*** Entries shown Section Begins ***

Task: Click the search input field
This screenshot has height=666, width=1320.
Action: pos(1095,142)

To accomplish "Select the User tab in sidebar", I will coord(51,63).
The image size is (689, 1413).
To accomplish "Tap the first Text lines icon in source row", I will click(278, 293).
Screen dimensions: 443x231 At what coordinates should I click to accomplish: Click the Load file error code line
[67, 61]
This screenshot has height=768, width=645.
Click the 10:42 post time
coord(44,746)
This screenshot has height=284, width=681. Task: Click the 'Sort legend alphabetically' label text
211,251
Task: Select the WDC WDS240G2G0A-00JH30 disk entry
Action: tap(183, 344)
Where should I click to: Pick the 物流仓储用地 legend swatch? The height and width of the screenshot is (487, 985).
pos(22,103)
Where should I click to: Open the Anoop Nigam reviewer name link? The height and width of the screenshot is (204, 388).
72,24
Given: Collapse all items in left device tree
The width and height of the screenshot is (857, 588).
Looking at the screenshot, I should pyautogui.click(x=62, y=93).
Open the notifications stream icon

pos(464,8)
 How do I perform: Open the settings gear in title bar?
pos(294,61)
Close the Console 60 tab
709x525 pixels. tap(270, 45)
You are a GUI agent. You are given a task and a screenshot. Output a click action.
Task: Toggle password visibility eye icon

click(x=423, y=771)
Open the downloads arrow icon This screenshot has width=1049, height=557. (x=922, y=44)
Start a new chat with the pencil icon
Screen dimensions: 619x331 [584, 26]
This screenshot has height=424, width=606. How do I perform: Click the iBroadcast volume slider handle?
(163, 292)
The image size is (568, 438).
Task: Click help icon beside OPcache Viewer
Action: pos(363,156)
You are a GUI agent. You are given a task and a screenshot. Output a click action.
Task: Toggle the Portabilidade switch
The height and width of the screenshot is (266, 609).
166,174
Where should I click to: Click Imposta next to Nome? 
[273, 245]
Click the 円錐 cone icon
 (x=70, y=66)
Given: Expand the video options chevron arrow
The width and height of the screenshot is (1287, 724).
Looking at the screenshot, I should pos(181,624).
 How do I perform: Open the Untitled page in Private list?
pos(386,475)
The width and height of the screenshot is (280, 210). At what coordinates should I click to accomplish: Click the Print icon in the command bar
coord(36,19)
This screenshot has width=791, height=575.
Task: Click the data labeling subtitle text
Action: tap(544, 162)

*** Entries shown Section Ends ***

Directions. Go through the entries above and report each line with the string "will" in it.

Solution for this problem.
To accomplish "Select the User tab in sidebar", I will coord(51,63).
To accomplish "Tap the first Text lines icon in source row", I will click(278, 293).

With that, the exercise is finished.